Hampshire waste chiefs have come up with the new scheme to recycle the county's burgeoning waste mountain following the scandal revealed in the Daily Echo earlier this year which saw tonnes of recyclable waste tipped into rubbish dumps.
The plan is to transport the waste to sites outside the county to cope with the growing mounds of recyclable rubbish until a new £10.5m plant is built in Alton by mid-2004.
But the plans have come under fire from green campaigners, who have accused county bosses of bad planning and letting people down.
Currently, the county's only materials recycling facility (MRF) is in Portsmouth, which sorts about 61,000 tonnes and is unable to cope with all the recyclable rubbish being collected in Hampshire.
The problem of disposing of the county's recyclable waste will get worse this year when Southampton City Council and Gosport Borough Council both begin kerbside collection schemes.
Now the plan is to truck 30,000 tonnes of dry recyclables to MRFs at London, Reading and Rainham in Essex.
There was outrage earlier this year when thousands of householders across the county learnt that 1,300 tonnes of rubbish was being landfilled when the county ran out of capacity to recycle it.
Officials decided not to tell householders, who kept on recycling. The blunder was particularly embarrassing for Hampshire County Council, which prides itself on its award-winning waste credentials.
Friends of the Earth's south-east region waste campaigner Alison Walters said the county should try to transport its growing waste mountain by rail to cause less harm to the environment.
She said councils should put recycling facilities in place before embarking on ambitious recycling projects or there was a danger people would become cynical about recycling.

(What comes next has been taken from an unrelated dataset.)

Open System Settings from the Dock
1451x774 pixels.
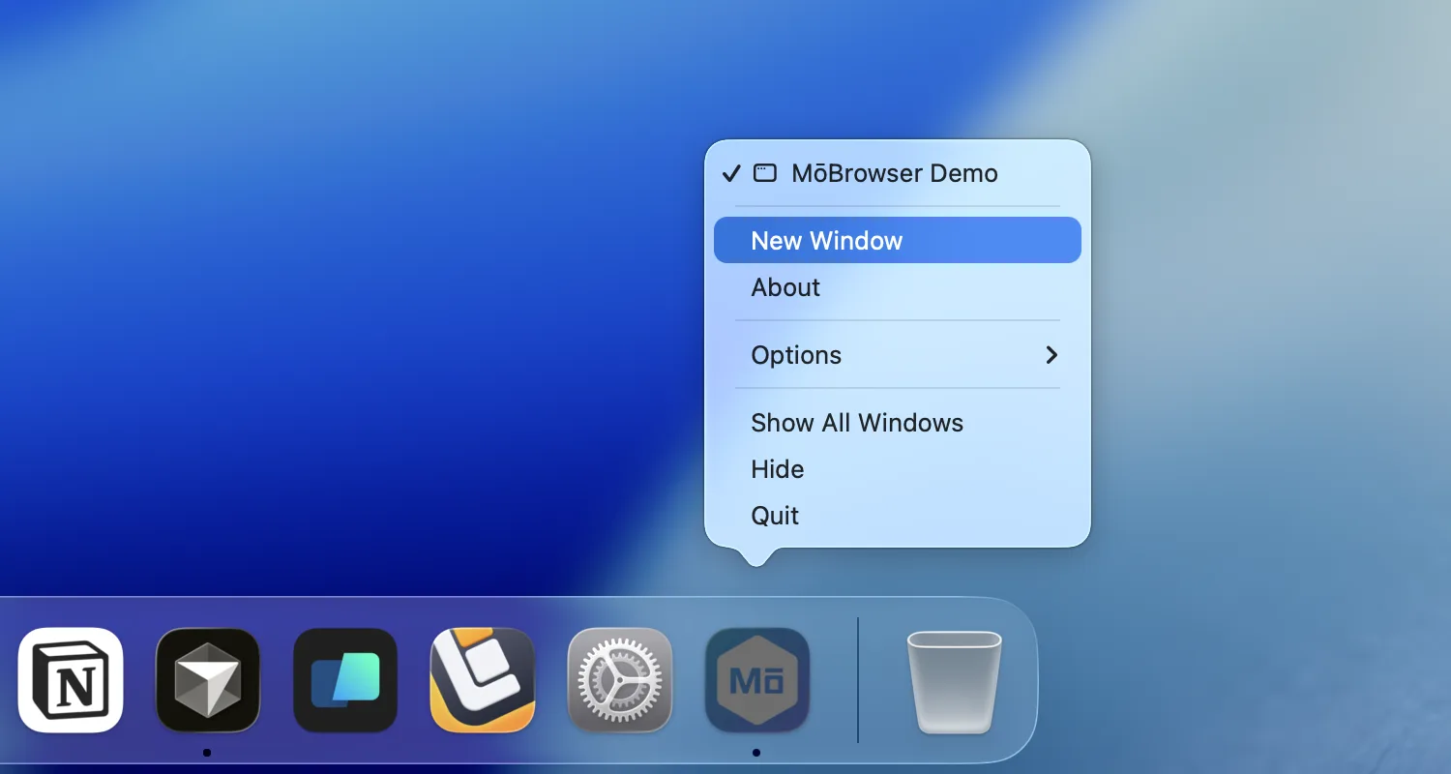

She said: "Going out to Essex is quite ludicrous. There has got to be investment in local facilities to deal with waste and councils should take that into consideration. It is disappointing there has been no joined-up thinking."
Southampton City Council's environment spokesman Councillor Richard Williams said the root cause of the problem was the refusal by residents in Nursling, Southampton, to allow a waste recycling plant to be built in their area in the late 1990s.

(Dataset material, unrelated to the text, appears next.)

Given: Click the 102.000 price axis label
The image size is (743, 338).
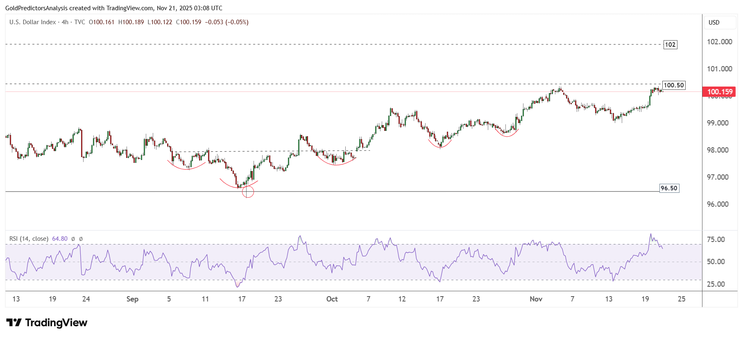Looking at the screenshot, I should pyautogui.click(x=719, y=42).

He said: "It is less environmentally unfriendly than dumping rubbish in landfill sites. We would have had the capacity if the plant at Nursling had been built.
"Friends of the Earth do have a point, but you have to look at the problem from where we are now. It is not ideal, but if we had had the commitment from the people in Nursling then we would not be transporting material to Essex. We are doing the right thing in difficult circumstances."